Investigation of ignition and combustion processes on a single-stroke engine (RCEM)

For the fundamental investigation of ignition, combustion and knock processes in internal combustion engines, a so-called single-stroke engine (Rapid Compression-Expansion Machine, RCEM, Figure 1) has been available at the IVT since spring 2017. Due to the lack of a crank mechanism, this machine can be used to recreate individual combustion cycles with great flexibility in terms of piston stroke, compression ratio and composition of the working gas.

The piston is driven by compressed air at the rear and thus moved ballistically.

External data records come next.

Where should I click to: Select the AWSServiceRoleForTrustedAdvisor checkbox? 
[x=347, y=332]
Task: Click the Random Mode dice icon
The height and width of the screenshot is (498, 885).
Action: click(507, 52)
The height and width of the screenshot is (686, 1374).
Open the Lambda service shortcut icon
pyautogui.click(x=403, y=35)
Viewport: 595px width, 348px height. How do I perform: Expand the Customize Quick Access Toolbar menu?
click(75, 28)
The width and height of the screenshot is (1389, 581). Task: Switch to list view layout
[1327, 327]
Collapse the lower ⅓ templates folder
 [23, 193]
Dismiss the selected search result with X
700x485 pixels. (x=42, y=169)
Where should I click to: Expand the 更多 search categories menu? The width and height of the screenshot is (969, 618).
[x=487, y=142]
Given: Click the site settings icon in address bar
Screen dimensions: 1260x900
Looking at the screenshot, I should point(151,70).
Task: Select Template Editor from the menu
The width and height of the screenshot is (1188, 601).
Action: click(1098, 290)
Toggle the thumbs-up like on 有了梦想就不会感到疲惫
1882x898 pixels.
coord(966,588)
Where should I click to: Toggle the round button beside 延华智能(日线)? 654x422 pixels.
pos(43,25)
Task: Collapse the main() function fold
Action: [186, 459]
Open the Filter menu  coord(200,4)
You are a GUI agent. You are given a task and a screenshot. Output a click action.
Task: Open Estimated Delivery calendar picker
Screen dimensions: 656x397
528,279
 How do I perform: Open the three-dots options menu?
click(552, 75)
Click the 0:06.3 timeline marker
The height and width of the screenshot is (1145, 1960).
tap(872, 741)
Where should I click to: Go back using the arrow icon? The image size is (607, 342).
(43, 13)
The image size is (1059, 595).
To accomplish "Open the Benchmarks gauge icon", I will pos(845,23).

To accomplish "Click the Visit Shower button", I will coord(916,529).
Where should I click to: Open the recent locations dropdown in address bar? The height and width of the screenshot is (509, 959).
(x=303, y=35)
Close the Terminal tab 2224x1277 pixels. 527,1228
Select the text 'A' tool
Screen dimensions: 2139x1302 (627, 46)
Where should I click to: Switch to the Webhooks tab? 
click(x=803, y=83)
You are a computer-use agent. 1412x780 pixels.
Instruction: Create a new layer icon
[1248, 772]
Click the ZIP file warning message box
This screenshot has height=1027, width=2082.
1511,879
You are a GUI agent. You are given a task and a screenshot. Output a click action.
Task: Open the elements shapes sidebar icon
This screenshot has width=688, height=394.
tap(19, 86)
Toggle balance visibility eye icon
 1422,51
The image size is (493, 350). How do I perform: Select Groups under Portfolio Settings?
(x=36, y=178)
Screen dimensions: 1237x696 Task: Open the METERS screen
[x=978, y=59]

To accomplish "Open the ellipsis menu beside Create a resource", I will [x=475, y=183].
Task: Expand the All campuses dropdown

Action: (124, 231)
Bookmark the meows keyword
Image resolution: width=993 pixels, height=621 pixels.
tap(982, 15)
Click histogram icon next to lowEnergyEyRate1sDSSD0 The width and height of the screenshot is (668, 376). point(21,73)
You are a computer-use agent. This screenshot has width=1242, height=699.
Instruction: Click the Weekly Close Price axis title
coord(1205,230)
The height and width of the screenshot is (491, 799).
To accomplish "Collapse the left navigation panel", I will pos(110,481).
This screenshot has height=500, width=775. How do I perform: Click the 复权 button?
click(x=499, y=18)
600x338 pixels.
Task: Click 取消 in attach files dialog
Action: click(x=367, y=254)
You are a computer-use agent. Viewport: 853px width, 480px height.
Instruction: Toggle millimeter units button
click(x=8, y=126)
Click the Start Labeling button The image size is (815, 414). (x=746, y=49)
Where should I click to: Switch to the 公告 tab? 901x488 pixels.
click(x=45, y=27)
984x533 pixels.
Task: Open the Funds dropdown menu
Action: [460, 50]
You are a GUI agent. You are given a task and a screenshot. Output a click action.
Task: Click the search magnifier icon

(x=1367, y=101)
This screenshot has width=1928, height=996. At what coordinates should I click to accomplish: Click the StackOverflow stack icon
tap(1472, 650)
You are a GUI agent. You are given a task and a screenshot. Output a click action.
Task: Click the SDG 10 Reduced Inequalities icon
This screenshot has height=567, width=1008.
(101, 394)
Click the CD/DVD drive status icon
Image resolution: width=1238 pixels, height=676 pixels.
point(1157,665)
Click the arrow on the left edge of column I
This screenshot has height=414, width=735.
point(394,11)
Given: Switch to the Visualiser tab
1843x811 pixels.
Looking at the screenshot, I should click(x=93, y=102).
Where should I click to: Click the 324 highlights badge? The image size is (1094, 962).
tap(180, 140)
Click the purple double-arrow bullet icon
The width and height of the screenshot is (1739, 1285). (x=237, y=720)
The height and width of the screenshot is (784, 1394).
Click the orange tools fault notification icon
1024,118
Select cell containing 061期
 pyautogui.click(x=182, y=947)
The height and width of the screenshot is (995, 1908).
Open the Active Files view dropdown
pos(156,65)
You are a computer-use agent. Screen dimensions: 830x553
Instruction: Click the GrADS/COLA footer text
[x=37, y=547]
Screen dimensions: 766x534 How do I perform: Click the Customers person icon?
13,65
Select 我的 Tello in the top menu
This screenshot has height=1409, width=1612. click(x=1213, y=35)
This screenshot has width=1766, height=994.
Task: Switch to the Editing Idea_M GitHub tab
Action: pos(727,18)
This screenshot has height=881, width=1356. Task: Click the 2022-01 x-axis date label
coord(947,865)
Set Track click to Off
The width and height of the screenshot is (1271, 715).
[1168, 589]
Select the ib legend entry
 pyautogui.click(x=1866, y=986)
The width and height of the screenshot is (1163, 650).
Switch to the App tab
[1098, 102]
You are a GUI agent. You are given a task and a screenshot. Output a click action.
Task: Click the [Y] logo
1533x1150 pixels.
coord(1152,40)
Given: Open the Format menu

The valve-free cylinder head allows many degrees of freedom when installing a wide variety of hardware (injection equipment, ignition system, sensors, etc.). In addition, the processes in the combustion chamber can be excellently visually recorded through various windows.

Figure 1: Structure of the single-stroke engine (left) and schematic representation of the combustion chamber (right).

Currently, the single-stroke engine is being used in projects in cooperation with LEC ( for fundamental investigations of ignition and combustion processes of premixed gas-air mixtures using electric spark ignition. On the one hand, these investigations serve to gain a deeper understanding of the complex processes in the combustion chamber and, on the other hand, offer the possibility to validate simulation models (e.g. in 3D-CFD simulation) by means of the generated measurement data.

Extensive measurement technology was applied at the RCEM for the investigations. Since July 2017, an oscilloscope from Yokogawa with sampling rates of up to 10 MS/s has been available for the temporally high-resolution recording of all relevant measured variables such as combustion chamber pressure, piston travel, and voltages and currents at the ignition system. For the optical recording of the processes in the combustion chamber, the already proven high-speed camera from Photron is used. Figure 2 shows the results of current investigations of laminar flame front propagation in CH4-air mixtures.

Figure 2: Broadband and streak recording of the flame front propagation (left) and evaluation of the image data using contour detection (right).

The comparison of broadband and schlieren images (Figure 2, left) has generally shown that optical detection of the flame front by recording the flame's own glow requires long exposure times due to the comparatively low light emission and thus results in low frame rates. When using the schlieren technique, on the other hand, short exposure times and high frame rates can be used due to the strong external light source. Moreover, the contour of the flame front is clearly recognizable throughout with this technique, which facilitates automatic contour recognition when evaluating the image data (Figure 2, right).